TASK OBJECTIVE:
Repeat exactly the line that contains "Click the Basic Example heading" and every line below it to the end of the material, omitting all others.

RECORDS TO USE:
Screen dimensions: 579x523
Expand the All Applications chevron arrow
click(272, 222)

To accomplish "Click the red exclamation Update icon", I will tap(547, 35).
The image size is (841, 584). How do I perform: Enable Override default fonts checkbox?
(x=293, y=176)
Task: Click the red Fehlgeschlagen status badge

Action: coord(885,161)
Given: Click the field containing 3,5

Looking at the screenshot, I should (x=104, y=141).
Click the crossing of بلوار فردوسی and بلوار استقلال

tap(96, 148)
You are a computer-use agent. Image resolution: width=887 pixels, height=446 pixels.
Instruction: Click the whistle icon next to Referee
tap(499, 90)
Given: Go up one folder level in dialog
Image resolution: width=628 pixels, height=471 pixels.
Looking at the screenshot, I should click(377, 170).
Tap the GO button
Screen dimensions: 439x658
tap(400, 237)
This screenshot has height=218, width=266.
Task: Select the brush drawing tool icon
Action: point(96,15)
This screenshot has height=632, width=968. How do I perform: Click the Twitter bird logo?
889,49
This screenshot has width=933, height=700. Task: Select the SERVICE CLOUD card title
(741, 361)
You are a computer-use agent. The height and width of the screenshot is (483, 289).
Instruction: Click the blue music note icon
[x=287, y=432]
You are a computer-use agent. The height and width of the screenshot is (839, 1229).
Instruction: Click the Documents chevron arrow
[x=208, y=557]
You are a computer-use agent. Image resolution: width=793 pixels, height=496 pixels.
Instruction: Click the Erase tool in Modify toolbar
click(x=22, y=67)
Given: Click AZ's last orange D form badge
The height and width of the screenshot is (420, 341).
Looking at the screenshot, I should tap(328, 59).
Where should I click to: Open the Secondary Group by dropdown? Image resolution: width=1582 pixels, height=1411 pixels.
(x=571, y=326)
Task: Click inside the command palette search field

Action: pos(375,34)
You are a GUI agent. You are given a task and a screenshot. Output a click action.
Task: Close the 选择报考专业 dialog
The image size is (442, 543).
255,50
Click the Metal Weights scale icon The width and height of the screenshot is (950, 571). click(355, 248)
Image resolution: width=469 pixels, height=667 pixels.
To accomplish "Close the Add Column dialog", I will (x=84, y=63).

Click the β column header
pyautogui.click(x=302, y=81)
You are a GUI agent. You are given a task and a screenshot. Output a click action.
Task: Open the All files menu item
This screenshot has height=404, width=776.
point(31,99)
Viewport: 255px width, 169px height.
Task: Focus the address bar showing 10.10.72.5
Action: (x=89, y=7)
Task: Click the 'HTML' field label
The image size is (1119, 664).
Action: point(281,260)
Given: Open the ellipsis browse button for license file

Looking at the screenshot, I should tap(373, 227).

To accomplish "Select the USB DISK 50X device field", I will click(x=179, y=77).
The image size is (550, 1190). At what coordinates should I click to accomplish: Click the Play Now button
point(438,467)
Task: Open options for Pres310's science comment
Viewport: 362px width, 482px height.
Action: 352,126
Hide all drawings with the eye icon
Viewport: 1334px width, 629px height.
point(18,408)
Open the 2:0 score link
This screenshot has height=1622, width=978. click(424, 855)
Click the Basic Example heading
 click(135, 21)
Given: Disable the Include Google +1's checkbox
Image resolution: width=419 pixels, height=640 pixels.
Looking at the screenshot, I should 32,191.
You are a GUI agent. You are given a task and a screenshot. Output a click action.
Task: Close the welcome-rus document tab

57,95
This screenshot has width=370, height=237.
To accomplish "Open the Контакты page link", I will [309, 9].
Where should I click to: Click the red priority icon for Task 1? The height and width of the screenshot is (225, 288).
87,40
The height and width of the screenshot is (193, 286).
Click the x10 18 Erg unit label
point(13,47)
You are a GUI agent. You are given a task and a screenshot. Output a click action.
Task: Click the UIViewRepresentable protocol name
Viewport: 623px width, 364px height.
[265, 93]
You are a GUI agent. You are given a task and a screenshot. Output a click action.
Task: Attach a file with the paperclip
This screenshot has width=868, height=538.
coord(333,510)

OUTPUT:
Click the Basic Example heading
 click(135, 21)
Given: Disable the Include Google +1's checkbox
Image resolution: width=419 pixels, height=640 pixels.
Looking at the screenshot, I should 32,191.
You are a GUI agent. You are given a task and a screenshot. Output a click action.
Task: Close the welcome-rus document tab

57,95
This screenshot has width=370, height=237.
To accomplish "Open the Контакты page link", I will [309, 9].
Where should I click to: Click the red priority icon for Task 1? The height and width of the screenshot is (225, 288).
87,40
The height and width of the screenshot is (193, 286).
Click the x10 18 Erg unit label
point(13,47)
You are a GUI agent. You are given a task and a screenshot. Output a click action.
Task: Click the UIViewRepresentable protocol name
Viewport: 623px width, 364px height.
[265, 93]
You are a GUI agent. You are given a task and a screenshot. Output a click action.
Task: Attach a file with the paperclip
This screenshot has width=868, height=538.
coord(333,510)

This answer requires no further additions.